• _EXERCISE OBJECTIVE_
Rewrite the part of the records that opens with the line containing "is (1366, 768)." and closes with the line containing "scroll-down-arrow-icon: ▼ is", changing "image size" to "screen size" and keeping everything else unchanged.

• _RECORDS PROVIDED_
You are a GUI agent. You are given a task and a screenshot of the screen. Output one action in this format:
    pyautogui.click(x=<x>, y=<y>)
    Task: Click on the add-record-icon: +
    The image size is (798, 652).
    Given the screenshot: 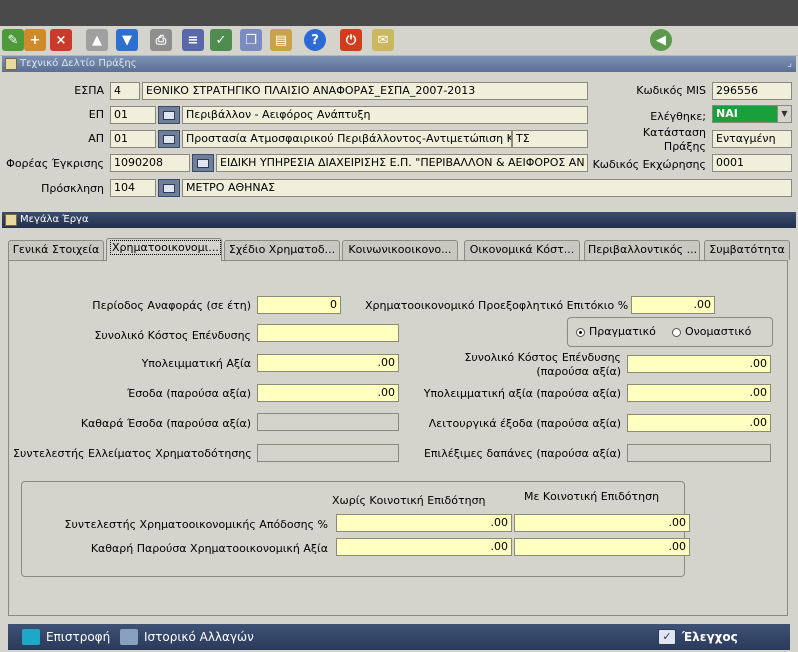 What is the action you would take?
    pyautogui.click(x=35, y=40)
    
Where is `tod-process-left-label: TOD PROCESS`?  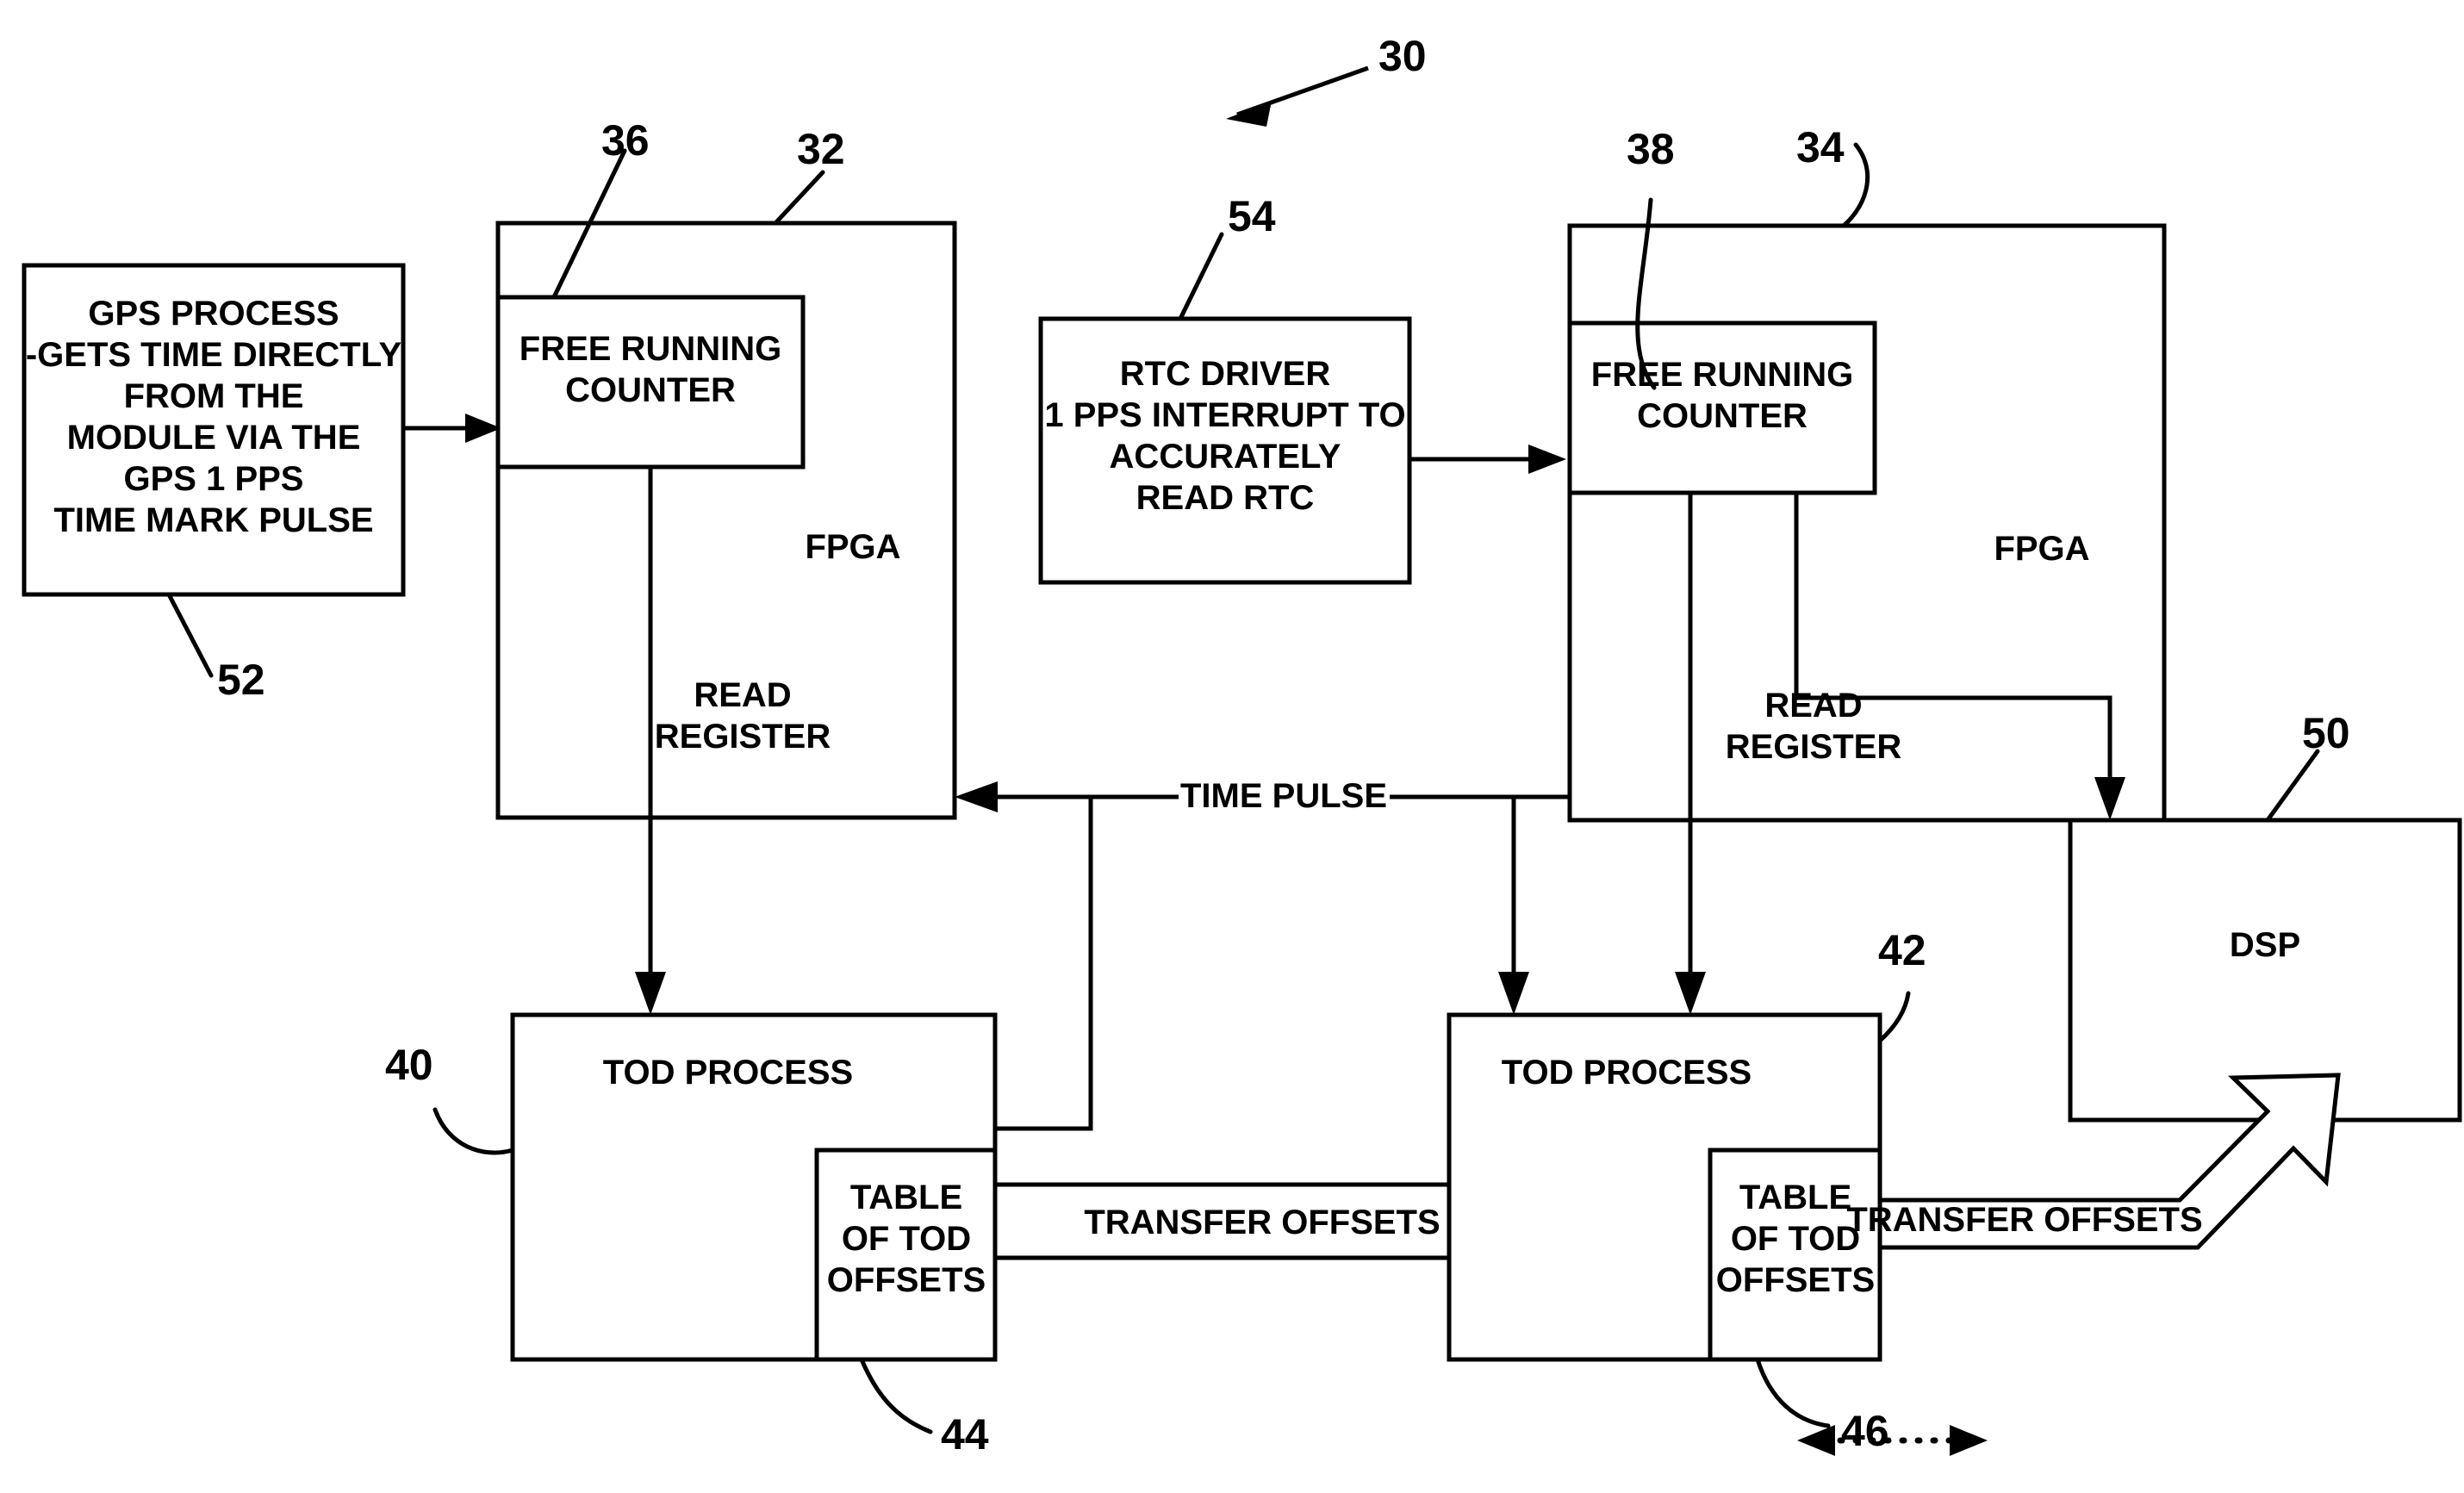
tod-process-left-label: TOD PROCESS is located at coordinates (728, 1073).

==

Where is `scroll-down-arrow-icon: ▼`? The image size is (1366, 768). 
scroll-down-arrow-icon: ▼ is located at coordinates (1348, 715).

• _FINISHED TASK_
Where is `scroll-down-arrow-icon: ▼`? The screen size is (1366, 768). 
scroll-down-arrow-icon: ▼ is located at coordinates (1348, 715).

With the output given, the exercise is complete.